● **Your instructions**
How many of the lines below contain the word "icon"? Reply with the number alone.

● **Dataset rows**
>> BEGIN

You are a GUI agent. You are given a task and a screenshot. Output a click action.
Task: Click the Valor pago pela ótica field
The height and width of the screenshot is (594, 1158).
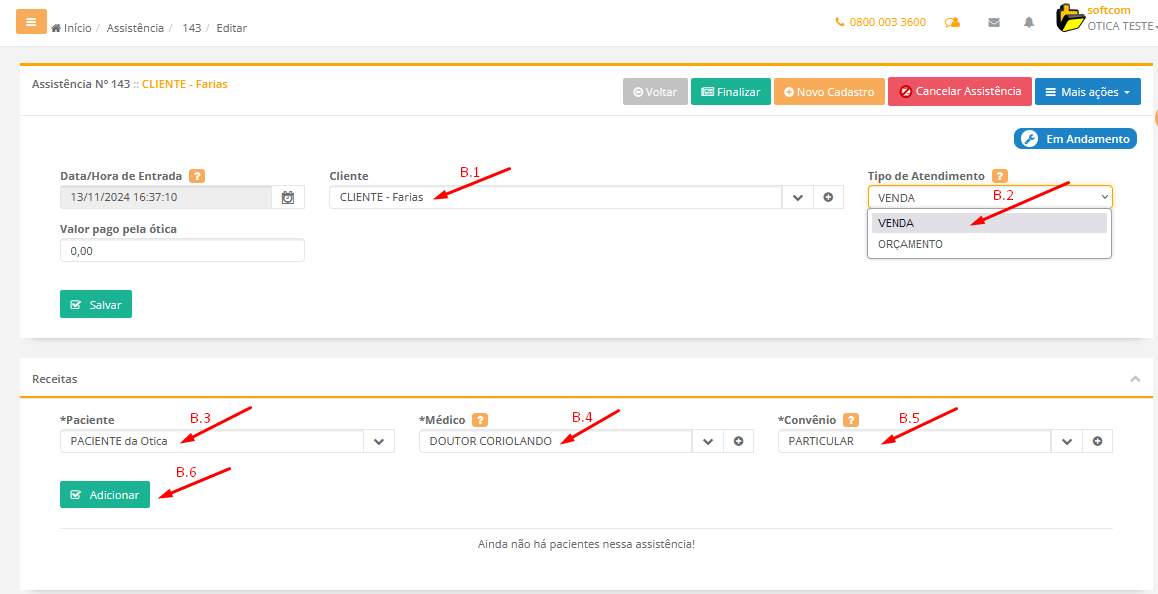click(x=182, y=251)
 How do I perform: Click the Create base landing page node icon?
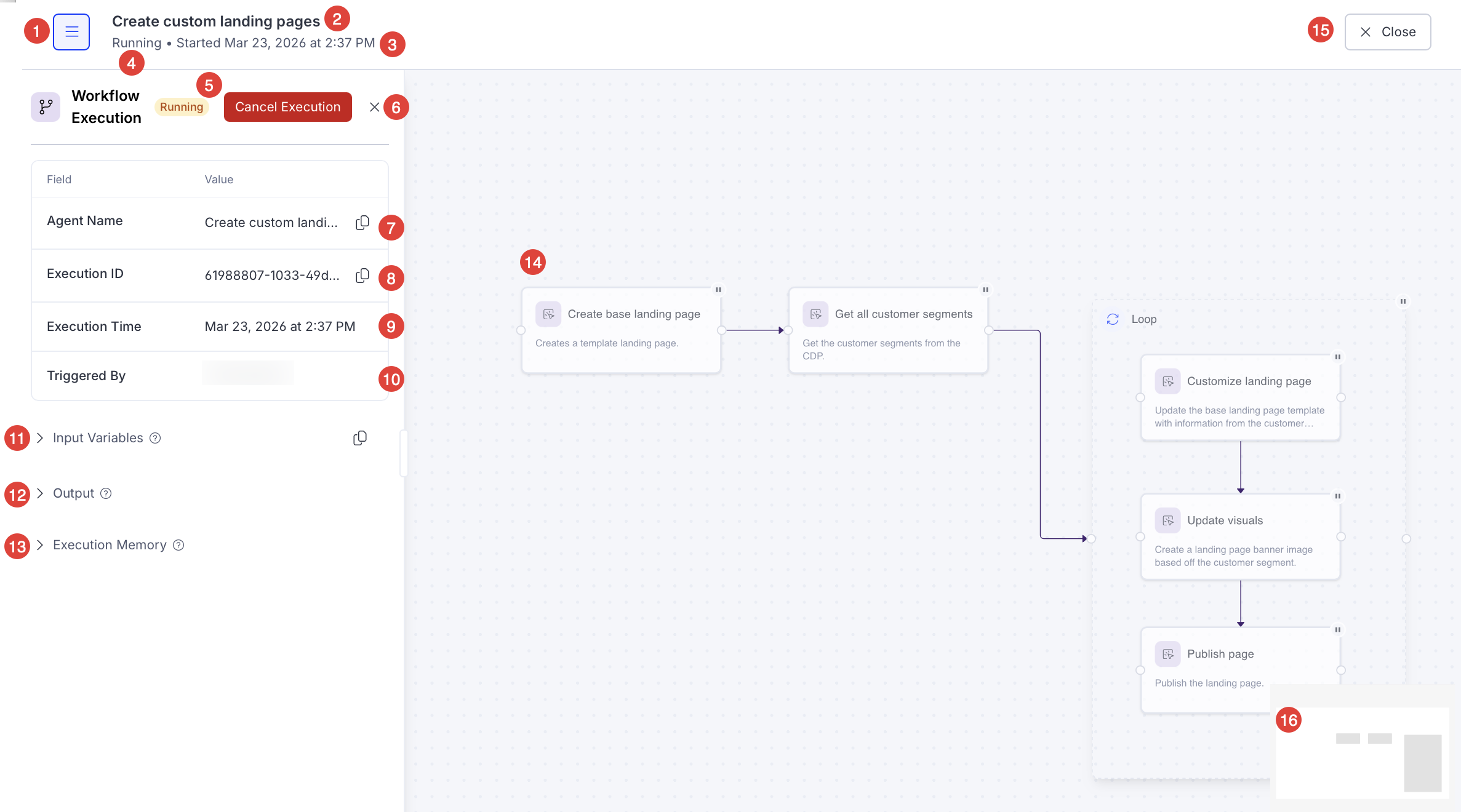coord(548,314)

>> END
>> BEGIN

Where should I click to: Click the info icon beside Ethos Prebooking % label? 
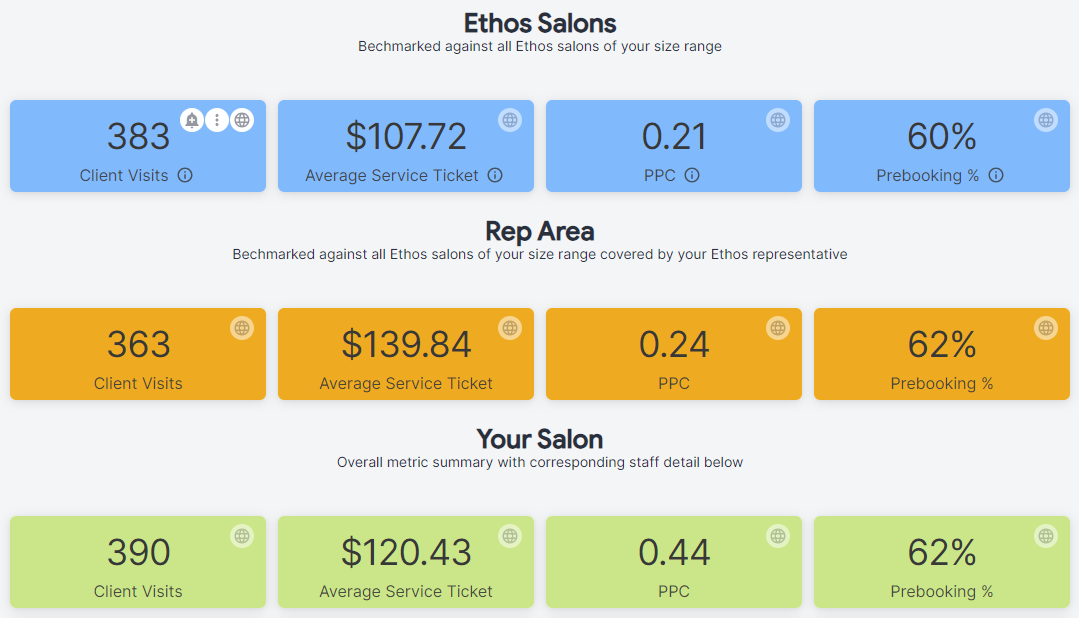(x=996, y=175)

>> END

● **Full solution**
2